361 泥棒

アンナは満足そうな笑みを浮かべた。

島田香織は傍らに立ち、陸田健児のその様子を見ながら、以前の彼が自分にもこんな風だったことを思い出した。

陸田健児はやっぱり誰にでも優しいプレイボーイだわ!

島田香織が立ち去ろうとした時、アンナの体から漂う匂いに気づき、瞳に一瞬の驚きが走ったが、すぐに消えた。「お話を続けて。私は用事があるので、先に失礼します」

話しながら、島田香織はアンナとすれ違った。

アンナの体からの匂いはより強くなっていた。それは媚薬の匂いだった。

島田香織は心の中で不思議に思った。以前アンナの体からは媚薬の匂いがしなかったのに、今はある。しかも服も着替えていないのに。

しかし、島田香織が遠くへ行く前に、リンダが険しい顔で近づいてきた。

「島田お嬢様、お話があります」リンダは冷たい表情で島田香織を見つめ、怒りを込めて言った。

島田香織は困惑した様子でリンダを見て、眉をひそめた。「リンダさん、何かご用でしょうか?」

「島田お嬢様、あなたは島田家のお嬢様で、有名な大スターですよね。十数万円のネックレスなんて気にならないでしょう!」リンダは冷たい目で島田香織を見つめ、怒りを抑えながら言った。
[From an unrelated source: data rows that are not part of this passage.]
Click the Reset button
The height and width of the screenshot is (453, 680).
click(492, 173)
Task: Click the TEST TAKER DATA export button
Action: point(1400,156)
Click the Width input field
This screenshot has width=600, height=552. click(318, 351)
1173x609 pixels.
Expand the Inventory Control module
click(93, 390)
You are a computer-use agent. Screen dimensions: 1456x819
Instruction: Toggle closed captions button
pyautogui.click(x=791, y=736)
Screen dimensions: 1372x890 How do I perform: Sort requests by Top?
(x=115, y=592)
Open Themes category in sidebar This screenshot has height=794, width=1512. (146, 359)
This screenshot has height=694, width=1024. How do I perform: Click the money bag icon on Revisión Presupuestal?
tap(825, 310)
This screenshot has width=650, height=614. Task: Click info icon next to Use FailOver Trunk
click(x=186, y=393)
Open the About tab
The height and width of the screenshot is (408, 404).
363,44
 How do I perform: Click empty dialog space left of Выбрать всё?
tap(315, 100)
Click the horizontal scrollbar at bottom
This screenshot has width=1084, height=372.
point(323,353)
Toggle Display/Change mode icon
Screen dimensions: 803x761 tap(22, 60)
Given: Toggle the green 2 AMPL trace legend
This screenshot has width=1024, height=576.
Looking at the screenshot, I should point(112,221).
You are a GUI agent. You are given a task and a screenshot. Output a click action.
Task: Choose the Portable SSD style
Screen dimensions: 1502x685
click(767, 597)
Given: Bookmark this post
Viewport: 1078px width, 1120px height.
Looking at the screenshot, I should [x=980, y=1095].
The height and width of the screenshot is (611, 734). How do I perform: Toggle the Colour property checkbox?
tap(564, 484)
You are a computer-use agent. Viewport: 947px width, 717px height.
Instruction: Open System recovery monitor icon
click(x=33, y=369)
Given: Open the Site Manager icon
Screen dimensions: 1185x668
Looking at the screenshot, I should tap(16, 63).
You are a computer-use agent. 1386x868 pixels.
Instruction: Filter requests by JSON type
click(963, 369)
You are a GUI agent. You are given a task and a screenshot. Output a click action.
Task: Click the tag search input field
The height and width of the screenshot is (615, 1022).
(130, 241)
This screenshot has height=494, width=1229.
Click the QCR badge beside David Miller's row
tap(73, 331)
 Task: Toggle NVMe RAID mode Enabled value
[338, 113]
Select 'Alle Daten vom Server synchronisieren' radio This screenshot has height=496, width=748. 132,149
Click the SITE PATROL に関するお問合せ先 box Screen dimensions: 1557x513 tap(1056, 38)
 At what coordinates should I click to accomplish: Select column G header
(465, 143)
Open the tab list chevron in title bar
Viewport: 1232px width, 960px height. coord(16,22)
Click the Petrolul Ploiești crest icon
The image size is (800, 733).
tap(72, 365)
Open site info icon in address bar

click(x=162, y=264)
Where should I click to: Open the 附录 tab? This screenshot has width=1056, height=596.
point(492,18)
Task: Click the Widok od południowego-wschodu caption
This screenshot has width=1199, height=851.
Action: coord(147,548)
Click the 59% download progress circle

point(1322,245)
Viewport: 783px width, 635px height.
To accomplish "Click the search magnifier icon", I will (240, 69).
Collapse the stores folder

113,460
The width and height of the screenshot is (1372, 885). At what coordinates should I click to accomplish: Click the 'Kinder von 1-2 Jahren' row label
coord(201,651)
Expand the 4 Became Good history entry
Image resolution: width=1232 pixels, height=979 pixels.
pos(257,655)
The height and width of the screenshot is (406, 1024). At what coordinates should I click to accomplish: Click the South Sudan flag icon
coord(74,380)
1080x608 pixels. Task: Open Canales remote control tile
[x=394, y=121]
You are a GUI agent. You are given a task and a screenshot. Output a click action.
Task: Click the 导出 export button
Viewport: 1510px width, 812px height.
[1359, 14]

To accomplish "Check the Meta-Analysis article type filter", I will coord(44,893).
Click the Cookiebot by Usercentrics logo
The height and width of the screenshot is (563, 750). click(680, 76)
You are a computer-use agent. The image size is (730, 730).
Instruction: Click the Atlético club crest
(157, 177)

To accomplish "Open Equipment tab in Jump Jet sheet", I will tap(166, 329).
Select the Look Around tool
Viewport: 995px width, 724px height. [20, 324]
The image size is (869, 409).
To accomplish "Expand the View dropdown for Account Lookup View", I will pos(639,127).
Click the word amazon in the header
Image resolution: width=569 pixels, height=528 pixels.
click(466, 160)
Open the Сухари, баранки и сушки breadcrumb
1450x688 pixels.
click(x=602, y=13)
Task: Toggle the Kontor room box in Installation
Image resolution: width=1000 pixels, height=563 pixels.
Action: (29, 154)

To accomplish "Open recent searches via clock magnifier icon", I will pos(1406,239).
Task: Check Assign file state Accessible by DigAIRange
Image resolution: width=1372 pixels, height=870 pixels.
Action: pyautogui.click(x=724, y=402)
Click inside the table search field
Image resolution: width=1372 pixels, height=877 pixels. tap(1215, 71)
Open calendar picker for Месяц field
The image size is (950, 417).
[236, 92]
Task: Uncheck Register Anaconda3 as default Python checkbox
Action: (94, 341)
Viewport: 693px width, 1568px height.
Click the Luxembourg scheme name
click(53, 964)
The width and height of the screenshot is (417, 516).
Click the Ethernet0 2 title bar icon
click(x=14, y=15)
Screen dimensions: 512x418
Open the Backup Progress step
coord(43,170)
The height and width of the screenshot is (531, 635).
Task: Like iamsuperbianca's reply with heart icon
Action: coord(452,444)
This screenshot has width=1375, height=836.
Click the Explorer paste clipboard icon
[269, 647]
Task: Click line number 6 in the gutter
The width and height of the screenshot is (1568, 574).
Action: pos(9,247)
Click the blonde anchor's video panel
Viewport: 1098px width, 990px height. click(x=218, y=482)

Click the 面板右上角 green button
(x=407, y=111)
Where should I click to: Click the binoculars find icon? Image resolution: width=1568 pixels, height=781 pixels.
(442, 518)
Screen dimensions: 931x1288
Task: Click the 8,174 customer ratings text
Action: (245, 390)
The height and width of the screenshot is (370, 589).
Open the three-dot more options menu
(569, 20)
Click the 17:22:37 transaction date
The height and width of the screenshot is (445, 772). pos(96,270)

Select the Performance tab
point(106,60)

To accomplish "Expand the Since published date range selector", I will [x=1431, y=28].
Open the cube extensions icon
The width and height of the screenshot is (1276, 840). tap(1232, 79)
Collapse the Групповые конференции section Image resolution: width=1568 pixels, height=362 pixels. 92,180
島田香織はリンダの言葉を聞いて、目を丸くし、困惑して尋ねた。「それはどういう意味ですか」

「字面通りの意味です。今日のチャリティーパーティーに来ている方々は皆お金持ちです。はっきり言えば島田お嬢様の評判に関わりますから、早めに元の場所に戻していただけませんか!」リンダは言い終わると、その場を立ち去ろうとした。

「リンダさん、何か言いたいことがあるなら、はっきり言ってください。遠回しに言う必要はありません」島田香織はその場に立ったまま、冷たい表情でリンダを見つめた。

リンダの瞳は怒りに満ちていた。彼女は怒りを抑えながら、物を盗んだ人がこんなにも開き直る態度を見るのは初めてだと思った。

リンダは振り返り、島田香織の顔に視線を向け、よそよそしい笑みを浮かべた。「島田お嬢様、私の部下があなたのドレスを汚してしまったのは申し訳ありませんが、だからといって更衣室にあった私の19万円のネックレスを持ち去る必要はなかったはずです!」

「あなたのネックレスなど見ていません」島田香織は淡々と言った。